__SUPPLIED RECORDS__.
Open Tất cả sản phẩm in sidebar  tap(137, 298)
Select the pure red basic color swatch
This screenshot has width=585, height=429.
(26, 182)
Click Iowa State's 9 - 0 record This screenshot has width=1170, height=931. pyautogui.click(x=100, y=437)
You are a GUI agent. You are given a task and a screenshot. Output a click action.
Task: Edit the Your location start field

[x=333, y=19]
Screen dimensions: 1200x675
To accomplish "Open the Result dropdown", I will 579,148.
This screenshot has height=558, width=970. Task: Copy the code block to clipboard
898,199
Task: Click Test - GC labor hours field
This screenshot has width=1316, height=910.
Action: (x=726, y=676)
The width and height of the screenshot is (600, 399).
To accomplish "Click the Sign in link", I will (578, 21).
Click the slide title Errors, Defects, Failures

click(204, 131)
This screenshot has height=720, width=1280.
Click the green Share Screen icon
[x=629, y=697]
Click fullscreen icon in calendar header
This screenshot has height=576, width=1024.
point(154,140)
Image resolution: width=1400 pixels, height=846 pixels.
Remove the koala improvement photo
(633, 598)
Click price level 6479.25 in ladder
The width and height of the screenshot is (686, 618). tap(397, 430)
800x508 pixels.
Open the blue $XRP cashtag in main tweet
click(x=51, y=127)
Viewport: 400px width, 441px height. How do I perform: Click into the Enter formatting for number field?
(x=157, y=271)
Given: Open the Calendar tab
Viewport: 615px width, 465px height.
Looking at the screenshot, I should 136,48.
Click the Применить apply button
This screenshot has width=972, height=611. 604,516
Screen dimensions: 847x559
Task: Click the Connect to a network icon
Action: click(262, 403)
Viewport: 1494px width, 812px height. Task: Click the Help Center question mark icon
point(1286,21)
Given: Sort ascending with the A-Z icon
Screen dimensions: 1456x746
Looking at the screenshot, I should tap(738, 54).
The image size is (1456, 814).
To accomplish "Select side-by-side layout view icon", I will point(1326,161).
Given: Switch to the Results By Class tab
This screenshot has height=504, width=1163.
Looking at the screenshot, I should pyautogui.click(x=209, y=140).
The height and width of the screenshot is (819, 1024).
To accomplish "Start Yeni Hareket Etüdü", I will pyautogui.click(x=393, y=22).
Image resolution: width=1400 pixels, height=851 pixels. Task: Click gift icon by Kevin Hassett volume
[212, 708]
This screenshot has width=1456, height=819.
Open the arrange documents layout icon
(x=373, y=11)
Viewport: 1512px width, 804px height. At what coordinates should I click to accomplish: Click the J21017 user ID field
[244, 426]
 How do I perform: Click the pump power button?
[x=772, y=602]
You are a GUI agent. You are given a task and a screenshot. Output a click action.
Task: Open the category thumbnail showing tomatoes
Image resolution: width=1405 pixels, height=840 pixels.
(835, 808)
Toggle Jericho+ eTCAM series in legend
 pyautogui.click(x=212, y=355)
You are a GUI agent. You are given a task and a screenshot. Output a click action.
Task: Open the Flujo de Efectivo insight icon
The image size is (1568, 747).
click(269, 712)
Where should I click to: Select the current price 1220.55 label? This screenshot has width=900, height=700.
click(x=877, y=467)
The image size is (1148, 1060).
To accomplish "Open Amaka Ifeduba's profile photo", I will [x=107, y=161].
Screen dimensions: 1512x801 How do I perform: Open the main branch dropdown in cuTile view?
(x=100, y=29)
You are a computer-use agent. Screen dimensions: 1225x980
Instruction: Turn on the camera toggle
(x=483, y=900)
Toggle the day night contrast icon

__REQUEST__. Could you return the stretch of the material above from its first line through the line containing "click(204, 131)", reproduced word for word?

__RESULT FOR THIS EXERCISE__.
Open Tất cả sản phẩm in sidebar  tap(137, 298)
Select the pure red basic color swatch
This screenshot has width=585, height=429.
(26, 182)
Click Iowa State's 9 - 0 record This screenshot has width=1170, height=931. pyautogui.click(x=100, y=437)
You are a GUI agent. You are given a task and a screenshot. Output a click action.
Task: Edit the Your location start field

[x=333, y=19]
Screen dimensions: 1200x675
To accomplish "Open the Result dropdown", I will 579,148.
This screenshot has height=558, width=970. Task: Copy the code block to clipboard
898,199
Task: Click Test - GC labor hours field
This screenshot has width=1316, height=910.
Action: (x=726, y=676)
The width and height of the screenshot is (600, 399).
To accomplish "Click the Sign in link", I will (578, 21).
Click the slide title Errors, Defects, Failures

click(204, 131)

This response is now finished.